What you need to do:
A – According to the Varanasi travel essay, in what year was Shikshangan launched?
B – Write the next part of the Varanasi travel essay, picking up after its final sentence.

Jewel in the Crown

Devika Nadig

The journey of a thousand miles began with the launch of Shikshangan in 2008 and continued much beyond this distance by covering the length, breadth and depth of our country. In the course of these journeys and the many interactions they brought, Vijay and I learned from individuals, communities and multiple stakeholders in the education landscape. I reckoned it would make sense to share these experiences with a wider audience, with the aim of documentation and a hope that these will both entertain and educate. Each tour was unique and I hope my storytelling skills will amuse and not lose – readers.

Some of our travels took us to ancient temple towns, creating the opportunity for encounters that made me confront my own ambiguous relationship with religion, but in the process, led me to interesting discoveries – about myself and my teaching practice.

Sixth Stop: (Part 1) Kashi Vishweshwar – Sunbeam Group of Schools – 2015
If you cannot sacrifice sleep – do not venture forth into Varanasi!

Winning CBSE empanelment was a jewel in the Crown for Coaches, with the new government at the Centre in 2014. Stories of how just mettle and credence is not rewarded, that you need briefcases of stashed cash to win this crown did the rounds in hushed whispers during prestigious conferences. We decided to call the bluff on rumours and applied through a gruelling tendering process that seemed worth burning hours on, when Shikshangan was empaneled along with few others. This tale picks up from our first visit as empaneled trainers to Kashi – Benaras – Varanasi, whichever way you like to address this 3000 year old, living, ancient city.

Illustrations: DIN TOON

I met the demure ‘You’ve got to give me a second glance’ compelling presence of Amrita Burman, Director, Sunbeam Group of Schools sometime in 2012 at a conference, with hurriedly exchanged cards and a promise of – Hey, we must work together – and kept in touch for a couple of years never letting go of our tryst to meet. The year 2015 saw Vijay and me in her office at Sunbeam Lahartara – an area of Benaras where the poet Sant Kabir was born and raised. Sunbeam hosted a School Leadership Program under CBSE and our module on Change Management caught the attention of all school heads from around Varanasi. Over the years we developed buddy bonds with a few participants from that course, specially Ashoo Kalra, a seraphic soul who continues to help us celebrate Varanasi in its myriad vitalizing forms.

Extracted material:
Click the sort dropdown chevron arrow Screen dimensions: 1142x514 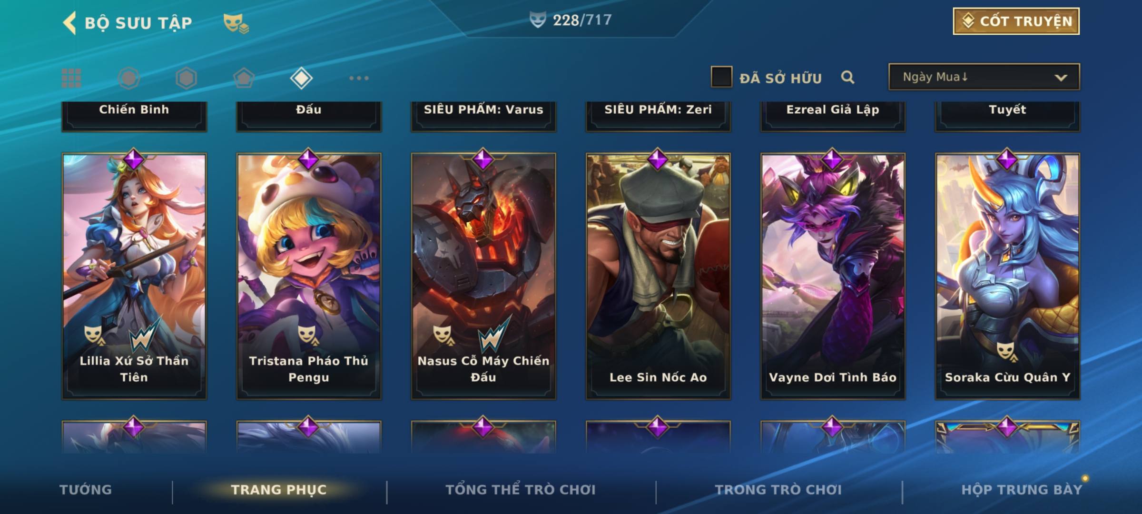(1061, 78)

---

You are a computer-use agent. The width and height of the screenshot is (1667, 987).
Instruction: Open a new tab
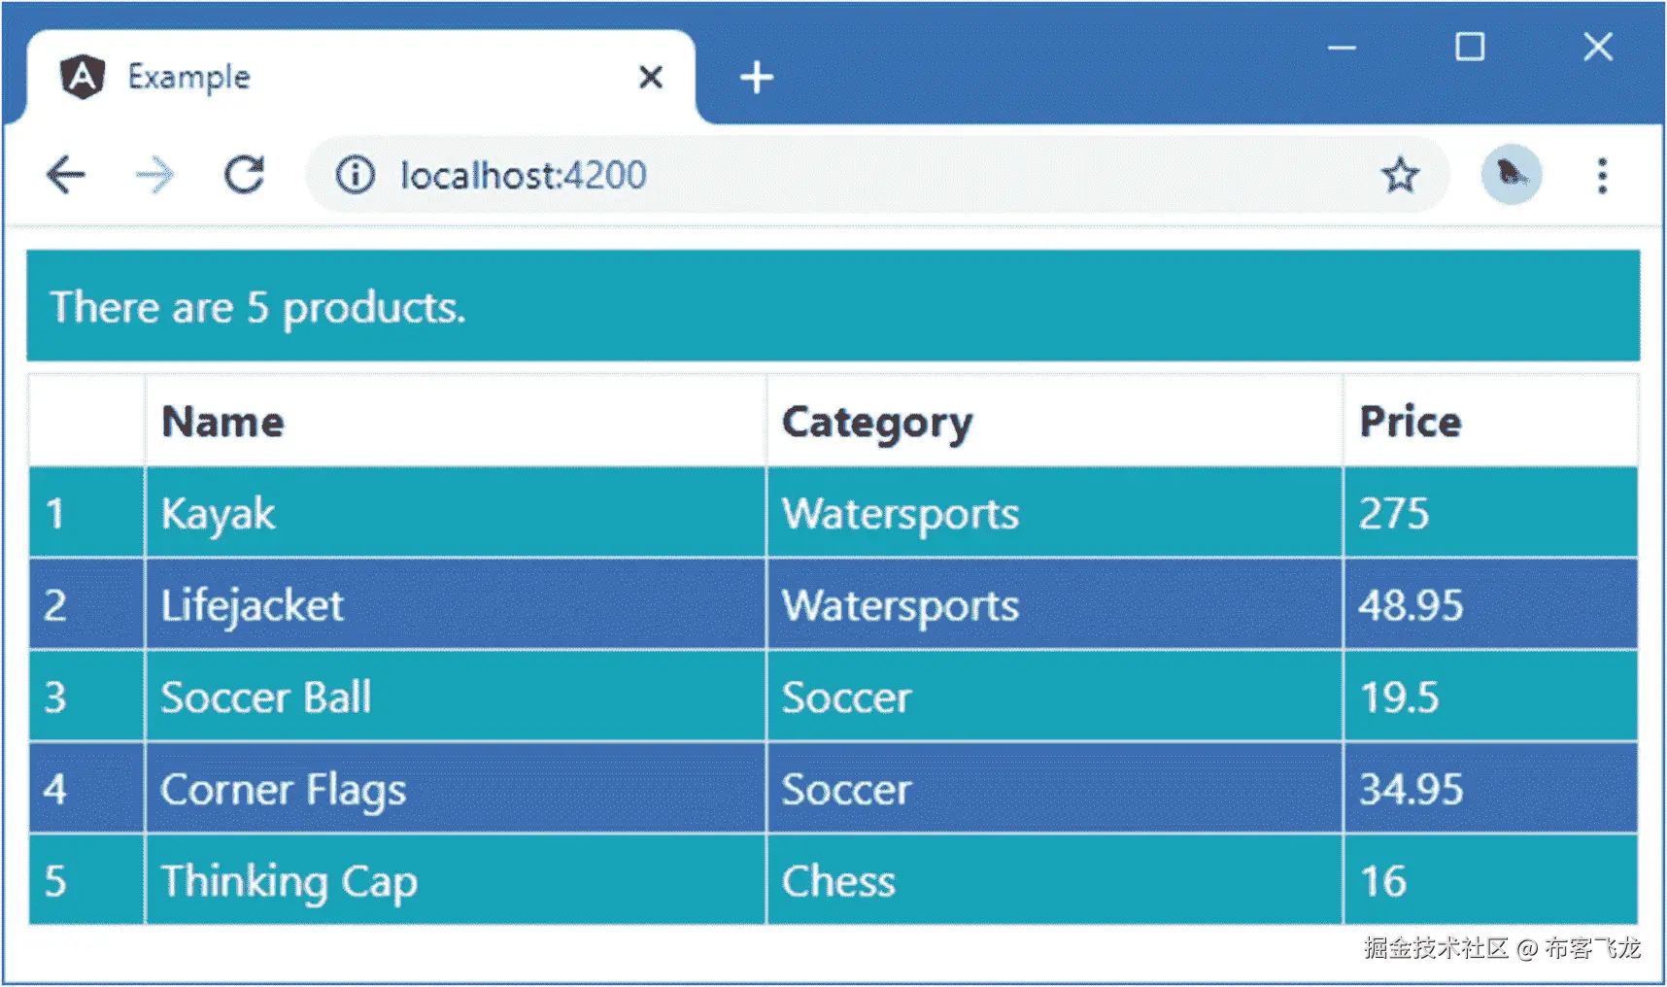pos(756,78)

Responses per task:
A – 2008

B –
We had checked in at the Benaras Club (1848), its foyer displaying charcoal sketches of legends from the world of music, literature and politics – who were raised on the banks of the Ganga – Ustad Bismillah Khan, Munshi Prem Chand, Madan Mohan Malviya and many other humbling names… Benaras is about all that is superlative for the soul, including the great edifice of education – Benaras Hindu University. Silks and brocades, perfumes and wooden toys, carpets and muslin; everything revolves around the grandiose Ganges, and her 84 mystifying ghats …. You see life and death juxtaposed with each other, both being celebrated with equal fervor.

Benaras brings the burden of choice. If you think you are in the city of Shiva, you are soon reminded that Buddha was here around 528 BCE for his first sermon at Sarnath. Just as you make up your mind to take a boat ride on the Ganges at 6 pm to witness the visual treat of a resplendent Ganga Aarti at Dashashwamedh Ghat, there is an imperceptible nudge to opt instead for the ‘Subah Benaras’, a boat ride at 4 am for welcoming the break of dawn on Assi Ghat… We chose the latter on our first trip , led by the desire for solitude, and giving in to the temptation of some early morning street breakfast.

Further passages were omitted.